=== THE RECORDS ===

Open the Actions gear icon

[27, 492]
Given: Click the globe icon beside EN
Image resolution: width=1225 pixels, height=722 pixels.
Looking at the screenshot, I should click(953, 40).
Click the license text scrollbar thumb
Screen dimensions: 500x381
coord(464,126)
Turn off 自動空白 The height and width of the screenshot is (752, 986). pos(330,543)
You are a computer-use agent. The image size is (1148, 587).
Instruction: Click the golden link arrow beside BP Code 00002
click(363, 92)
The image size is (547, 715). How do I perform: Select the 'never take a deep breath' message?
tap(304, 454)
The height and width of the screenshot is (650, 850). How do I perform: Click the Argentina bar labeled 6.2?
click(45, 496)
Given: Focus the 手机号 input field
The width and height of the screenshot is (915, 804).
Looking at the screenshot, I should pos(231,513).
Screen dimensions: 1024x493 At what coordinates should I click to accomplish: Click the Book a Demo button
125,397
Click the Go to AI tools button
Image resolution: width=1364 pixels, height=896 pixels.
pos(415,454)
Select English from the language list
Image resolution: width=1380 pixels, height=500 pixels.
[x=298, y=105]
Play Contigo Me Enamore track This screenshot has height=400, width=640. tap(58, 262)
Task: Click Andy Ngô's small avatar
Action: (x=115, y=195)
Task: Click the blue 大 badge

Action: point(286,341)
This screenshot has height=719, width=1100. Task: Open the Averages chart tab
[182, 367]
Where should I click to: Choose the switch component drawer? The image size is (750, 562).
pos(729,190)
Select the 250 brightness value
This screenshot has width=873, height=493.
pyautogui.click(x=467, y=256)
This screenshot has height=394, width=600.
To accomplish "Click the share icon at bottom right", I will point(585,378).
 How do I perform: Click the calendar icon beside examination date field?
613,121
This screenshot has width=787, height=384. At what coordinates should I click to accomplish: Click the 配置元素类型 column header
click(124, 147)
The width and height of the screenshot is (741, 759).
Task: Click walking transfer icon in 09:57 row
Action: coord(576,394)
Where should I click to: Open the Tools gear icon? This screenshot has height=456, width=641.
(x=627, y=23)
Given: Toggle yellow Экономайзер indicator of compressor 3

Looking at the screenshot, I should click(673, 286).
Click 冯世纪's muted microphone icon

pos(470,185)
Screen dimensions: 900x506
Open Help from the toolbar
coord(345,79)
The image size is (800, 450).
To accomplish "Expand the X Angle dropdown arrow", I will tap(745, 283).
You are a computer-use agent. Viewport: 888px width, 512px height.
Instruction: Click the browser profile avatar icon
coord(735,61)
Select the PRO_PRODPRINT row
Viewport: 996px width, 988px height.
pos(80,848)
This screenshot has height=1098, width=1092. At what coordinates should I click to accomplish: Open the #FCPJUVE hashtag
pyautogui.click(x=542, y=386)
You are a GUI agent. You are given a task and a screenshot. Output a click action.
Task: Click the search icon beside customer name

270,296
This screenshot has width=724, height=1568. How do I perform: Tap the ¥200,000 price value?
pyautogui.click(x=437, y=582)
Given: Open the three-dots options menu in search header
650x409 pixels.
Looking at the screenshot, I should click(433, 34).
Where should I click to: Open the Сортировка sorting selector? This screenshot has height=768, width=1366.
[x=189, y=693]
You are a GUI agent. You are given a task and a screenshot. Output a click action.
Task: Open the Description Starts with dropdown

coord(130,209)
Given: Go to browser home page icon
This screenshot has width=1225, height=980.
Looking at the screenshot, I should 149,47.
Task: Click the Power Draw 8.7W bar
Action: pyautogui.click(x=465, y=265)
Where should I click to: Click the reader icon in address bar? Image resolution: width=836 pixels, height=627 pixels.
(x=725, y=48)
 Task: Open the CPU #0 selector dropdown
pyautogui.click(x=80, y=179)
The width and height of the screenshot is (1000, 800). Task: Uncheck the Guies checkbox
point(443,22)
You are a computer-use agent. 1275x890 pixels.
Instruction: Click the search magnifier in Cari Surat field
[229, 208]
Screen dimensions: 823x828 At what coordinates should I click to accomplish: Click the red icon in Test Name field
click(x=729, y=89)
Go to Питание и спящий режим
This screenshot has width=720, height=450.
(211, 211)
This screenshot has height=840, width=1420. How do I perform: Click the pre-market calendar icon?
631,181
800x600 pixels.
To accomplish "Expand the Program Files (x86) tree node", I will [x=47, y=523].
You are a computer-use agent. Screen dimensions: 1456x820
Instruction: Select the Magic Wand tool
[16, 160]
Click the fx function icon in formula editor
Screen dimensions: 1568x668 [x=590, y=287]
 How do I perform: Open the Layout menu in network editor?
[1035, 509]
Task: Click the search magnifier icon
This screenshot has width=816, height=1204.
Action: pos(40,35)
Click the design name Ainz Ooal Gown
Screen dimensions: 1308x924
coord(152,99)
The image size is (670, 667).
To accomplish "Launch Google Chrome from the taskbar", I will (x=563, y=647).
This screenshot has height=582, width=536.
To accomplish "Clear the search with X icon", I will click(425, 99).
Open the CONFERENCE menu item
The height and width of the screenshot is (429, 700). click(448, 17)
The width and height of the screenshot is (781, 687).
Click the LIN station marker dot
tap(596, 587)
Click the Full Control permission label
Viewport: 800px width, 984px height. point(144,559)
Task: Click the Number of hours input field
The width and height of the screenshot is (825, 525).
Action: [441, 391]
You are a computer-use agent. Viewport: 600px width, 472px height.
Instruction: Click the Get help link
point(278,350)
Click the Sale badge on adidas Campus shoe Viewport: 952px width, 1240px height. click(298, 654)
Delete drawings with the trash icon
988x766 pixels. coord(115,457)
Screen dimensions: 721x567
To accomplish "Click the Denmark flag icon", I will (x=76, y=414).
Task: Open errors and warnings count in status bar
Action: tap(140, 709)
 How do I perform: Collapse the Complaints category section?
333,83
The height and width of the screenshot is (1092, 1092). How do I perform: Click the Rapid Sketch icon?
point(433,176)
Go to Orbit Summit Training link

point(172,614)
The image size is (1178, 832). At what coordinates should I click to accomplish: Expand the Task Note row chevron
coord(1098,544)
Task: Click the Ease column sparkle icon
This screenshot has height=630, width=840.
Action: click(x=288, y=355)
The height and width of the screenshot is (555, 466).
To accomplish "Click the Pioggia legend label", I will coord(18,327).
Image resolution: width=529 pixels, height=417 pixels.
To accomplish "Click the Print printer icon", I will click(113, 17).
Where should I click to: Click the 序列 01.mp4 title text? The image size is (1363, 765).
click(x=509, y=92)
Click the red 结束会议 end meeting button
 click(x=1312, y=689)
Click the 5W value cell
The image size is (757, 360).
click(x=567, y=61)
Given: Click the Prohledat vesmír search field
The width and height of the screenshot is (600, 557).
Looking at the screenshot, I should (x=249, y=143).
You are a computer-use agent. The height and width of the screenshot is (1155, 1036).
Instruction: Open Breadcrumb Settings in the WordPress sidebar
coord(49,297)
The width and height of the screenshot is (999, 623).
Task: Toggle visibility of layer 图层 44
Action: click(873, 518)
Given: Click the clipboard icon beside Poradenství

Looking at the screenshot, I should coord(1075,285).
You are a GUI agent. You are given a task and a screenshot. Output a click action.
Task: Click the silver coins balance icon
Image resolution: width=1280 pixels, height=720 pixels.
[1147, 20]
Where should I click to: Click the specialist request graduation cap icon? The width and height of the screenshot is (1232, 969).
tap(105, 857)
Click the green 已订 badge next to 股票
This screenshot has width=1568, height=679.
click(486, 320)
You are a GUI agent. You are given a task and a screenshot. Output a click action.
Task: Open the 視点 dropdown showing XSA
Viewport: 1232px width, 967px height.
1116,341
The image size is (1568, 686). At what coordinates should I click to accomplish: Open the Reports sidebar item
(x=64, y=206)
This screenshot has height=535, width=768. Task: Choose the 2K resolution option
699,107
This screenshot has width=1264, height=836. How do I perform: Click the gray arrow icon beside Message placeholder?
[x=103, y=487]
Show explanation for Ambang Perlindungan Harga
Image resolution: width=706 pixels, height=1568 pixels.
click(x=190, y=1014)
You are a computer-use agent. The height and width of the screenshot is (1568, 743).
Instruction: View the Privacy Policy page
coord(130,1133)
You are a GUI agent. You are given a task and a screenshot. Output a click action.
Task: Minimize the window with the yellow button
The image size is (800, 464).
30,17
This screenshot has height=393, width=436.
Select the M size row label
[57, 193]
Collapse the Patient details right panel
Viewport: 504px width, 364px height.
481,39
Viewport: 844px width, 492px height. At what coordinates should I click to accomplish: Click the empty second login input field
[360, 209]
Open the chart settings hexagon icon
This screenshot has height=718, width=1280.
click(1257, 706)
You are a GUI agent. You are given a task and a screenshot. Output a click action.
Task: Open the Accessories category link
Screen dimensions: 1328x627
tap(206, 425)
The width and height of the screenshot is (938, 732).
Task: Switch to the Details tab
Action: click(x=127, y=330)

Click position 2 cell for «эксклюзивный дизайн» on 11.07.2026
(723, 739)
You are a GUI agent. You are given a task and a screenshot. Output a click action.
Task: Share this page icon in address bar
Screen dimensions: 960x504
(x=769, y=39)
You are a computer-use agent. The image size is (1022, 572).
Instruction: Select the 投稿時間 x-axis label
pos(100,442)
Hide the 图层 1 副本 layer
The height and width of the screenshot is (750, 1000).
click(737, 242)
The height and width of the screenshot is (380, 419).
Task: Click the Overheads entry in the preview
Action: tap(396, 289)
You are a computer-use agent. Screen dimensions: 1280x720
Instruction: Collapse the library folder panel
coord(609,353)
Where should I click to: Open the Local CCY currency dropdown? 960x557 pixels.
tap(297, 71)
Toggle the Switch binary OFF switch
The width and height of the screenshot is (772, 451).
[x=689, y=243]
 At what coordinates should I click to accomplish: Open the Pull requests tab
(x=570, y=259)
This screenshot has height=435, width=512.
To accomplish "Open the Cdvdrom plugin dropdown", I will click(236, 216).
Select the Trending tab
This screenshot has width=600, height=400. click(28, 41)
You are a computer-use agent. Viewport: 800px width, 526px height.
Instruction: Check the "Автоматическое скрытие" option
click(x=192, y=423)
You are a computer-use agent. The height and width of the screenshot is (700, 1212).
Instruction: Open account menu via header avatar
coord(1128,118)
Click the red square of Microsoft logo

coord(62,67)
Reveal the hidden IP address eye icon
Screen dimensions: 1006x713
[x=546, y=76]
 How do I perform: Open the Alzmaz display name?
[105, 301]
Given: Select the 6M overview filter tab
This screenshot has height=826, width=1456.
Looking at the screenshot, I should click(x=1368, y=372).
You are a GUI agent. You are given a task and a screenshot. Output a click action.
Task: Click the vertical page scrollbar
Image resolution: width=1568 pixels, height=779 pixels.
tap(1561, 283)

===

» AIM OF THE EXERCISE: Gather each line from the entries above that includes the word "computer".

» TASK OUTPUT:
You are a computer-use agent. The image size is (1148, 587).
You are a computer-use agent. Viewport: 888px width, 512px height.
You are a computer-use agent. 1275x890 pixels.
You are a computer-use agent. Screen dimensions: 1456x820
You are a computer-use agent. Viewport: 600px width, 472px height.
You are a computer-use agent. The height and width of the screenshot is (1155, 1036).
You are a computer-use agent. The height and width of the screenshot is (1568, 743).
You are a computer-use agent. The image size is (1022, 572).
You are a computer-use agent. Screen dimensions: 1280x720
You are a computer-use agent. Viewport: 800px width, 526px height.
You are a computer-use agent. The height and width of the screenshot is (700, 1212).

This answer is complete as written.